**Texte proposé**
Denis Johnson m'avait époustouflé avec son roman Déjà Mort publié il y a quelques années. Cet enthousiasme m'a permis de ne pas me laisser impressionner par les 900 pages de L'arbre de fumée. Ce livre reprend 20 ans d'histoire des Etats-Unis, de 1963 à 1983, à travers des portraits croisés de jeunes américains et américanisés perdus dans un monde évoluant vers un non sens.

Ce livre est difficile à aborder. N'en déplaise aux critiques littéraires, le style de Denis Johnson est perturbant. Les 150 premières pages de ce livre sont difficiles à suivre. Nous sommes tout de suite perdus dans un fatras de personnages aux attitudes les plus étranges. On retrouve, ici, la passion de Denis Johnson pour les personnages décalés, névrosés, paumés...

Si l'essentiel le l'action se passe au Vietnam, on ne peut qualifier ce livre de roman de guerre, d'espionnage ou tout autres qualificatifs pouvant renvoyer à une action quelconque. Ce livre est lent, amollissant à l'image de l'environnement. Le récit est saccadé, il mêle les fragments de vie des différents personnages: Skip Sands, un jeune chien de la CIA arrivé au Vietnam pour sauver le monde. Il se rend compte progressivement qu'il a mis les doigts dans l'engrenage d'une machine dont l'unique but est de broyer les Hommes. Les frères Houston (apparus dans Des Anges du même Johnson), des paumés venus au Vietnam pour échapper à la vie conventionnelle, étriquée, et sans espoir que leur proposent les USA. Kathy, une humanitaire canadienne venue soumettre sa foi à une épreuve trop grande pour elle. Des Vietnamiens alliés des Américains retournant leurs vestes avec l'avancée Vietcong, des Vietcongs retournant leurs vestes pour fuir un pays qu'ils pensent perdu. Crodelle et Voss, agents paranoïques et manipulateurs de la CIA, en guerre contre qui n'est pas à leur service. Storm, le soldat inarrétable formaté, soumis à son maître et colonel jusqu'après la mort. Fest un tueur indépendant en quête de reconnaissance, obnubilé par son père.
Et le personnage clef du roman, le créateur de l'arbre de fumée, le Colonel Sands, oncle du précédent, aventurier, barbouze, gourou psychédélique, philosophe de l'action, théoricien d'une nouvelle forme d'espionnage: la désinformation totale conduit à la vérité. Saupoudrez le tout, de prêtres catholiques, de missionnaires protestants, de protecteurs des animaux, de soldats déserteurs, de prostituées, de fanatiques de la guerre... vous avez votre "arbre de fumée".

Tous ces personnages se croisent, parfois sans même interagir, pour former une histoire étrange et confuse. Une directe application du concept du colonel: de la désinformation et du désordre pourront être extrait la vérité. Il en ressort un sentiment de vide, un malaise; une société qui évolue avec méthode et détermination vers un non sens profond. Tous les personnages agissent avec raison et cohérence mais par défaut d'une compréhension globale, toutes les actions s'annulent entre elles et ne mènent à rien. C'est un malheur construit et programmé que nous propose Denis Johnson dans ce roman.

**Consigne**
Répondez d'après le texte sur L'arbre de fumée :
(a) Quelles années de l'histoire des États-Unis le livre couvre-t-il ?
(b) Dans quel pays se passe l'essentiel de l'action ?
(c) Quelle est la nationalité de Kathy ?
Nul besoin des lignes pour cet exercice.

**Données sources**
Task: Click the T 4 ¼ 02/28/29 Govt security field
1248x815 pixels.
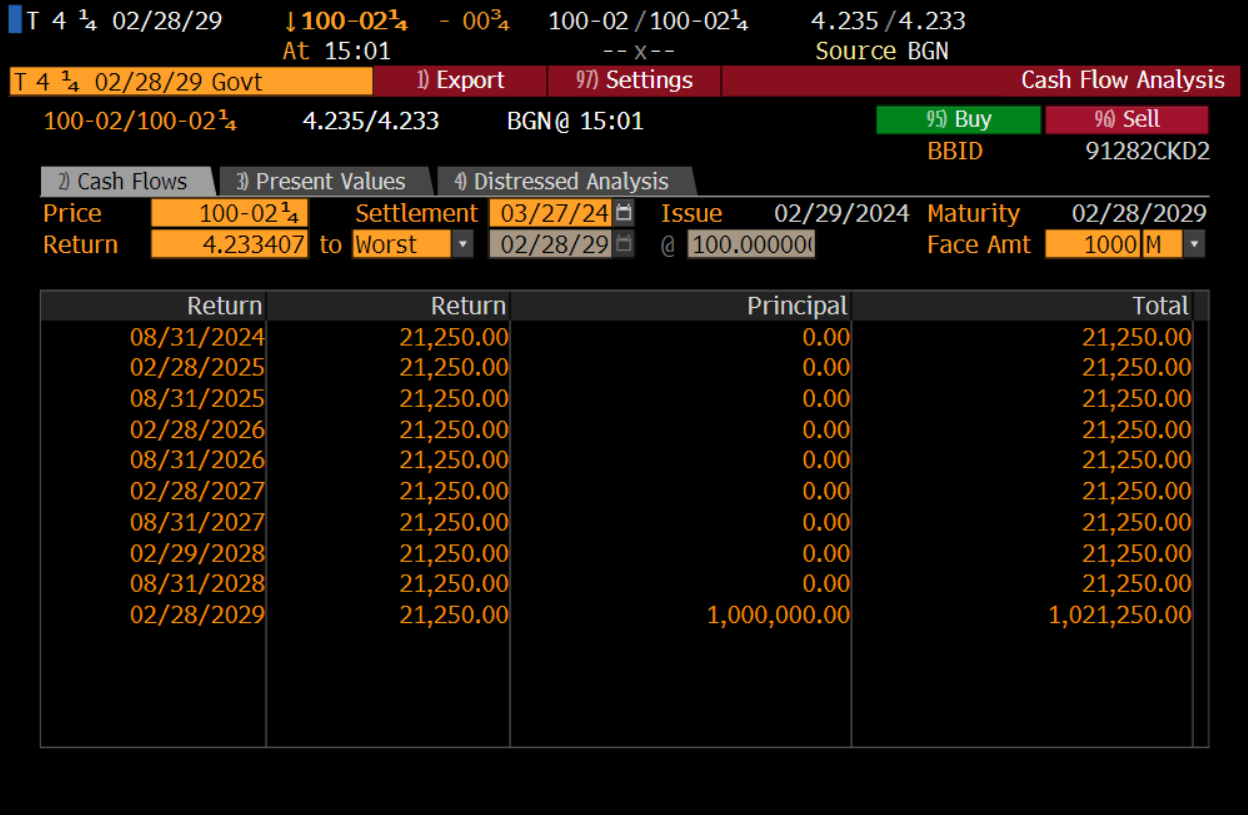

**Corrigé**
(a) De 1963 à 1983.
(b) Au Vietnam.
(c) Elle est canadienne.